━━ Supplied material
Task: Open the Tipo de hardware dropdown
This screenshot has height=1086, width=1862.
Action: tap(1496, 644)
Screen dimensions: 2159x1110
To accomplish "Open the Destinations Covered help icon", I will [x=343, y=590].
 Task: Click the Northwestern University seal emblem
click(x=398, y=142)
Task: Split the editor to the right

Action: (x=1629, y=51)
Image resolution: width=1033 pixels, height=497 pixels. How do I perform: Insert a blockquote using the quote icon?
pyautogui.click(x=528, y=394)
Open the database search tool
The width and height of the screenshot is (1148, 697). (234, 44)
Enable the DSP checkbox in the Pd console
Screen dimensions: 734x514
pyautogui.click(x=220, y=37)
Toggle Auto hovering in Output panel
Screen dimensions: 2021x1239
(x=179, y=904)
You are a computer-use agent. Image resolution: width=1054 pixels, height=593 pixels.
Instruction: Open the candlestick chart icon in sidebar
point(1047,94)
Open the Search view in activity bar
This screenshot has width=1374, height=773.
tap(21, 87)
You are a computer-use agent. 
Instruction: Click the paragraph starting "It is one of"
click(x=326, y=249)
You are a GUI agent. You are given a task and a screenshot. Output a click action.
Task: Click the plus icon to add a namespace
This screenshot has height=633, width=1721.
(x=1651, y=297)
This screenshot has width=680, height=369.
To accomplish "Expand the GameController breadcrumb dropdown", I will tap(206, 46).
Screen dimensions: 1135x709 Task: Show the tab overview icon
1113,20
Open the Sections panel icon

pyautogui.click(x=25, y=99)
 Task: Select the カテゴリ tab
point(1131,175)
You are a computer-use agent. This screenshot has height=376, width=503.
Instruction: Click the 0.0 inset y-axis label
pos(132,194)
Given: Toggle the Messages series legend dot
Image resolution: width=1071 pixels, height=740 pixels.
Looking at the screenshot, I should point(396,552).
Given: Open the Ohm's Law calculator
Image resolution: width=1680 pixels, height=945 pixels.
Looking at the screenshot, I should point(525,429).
━━━━
What the exercise asks: Search the entries for the word "computer" and copy every line that has it.

Answer to this exercise:
You are a computer-use agent. Image resolution: width=1054 pixels, height=593 pixels.
You are a computer-use agent. 
You are a computer-use agent. This screenshot has height=376, width=503.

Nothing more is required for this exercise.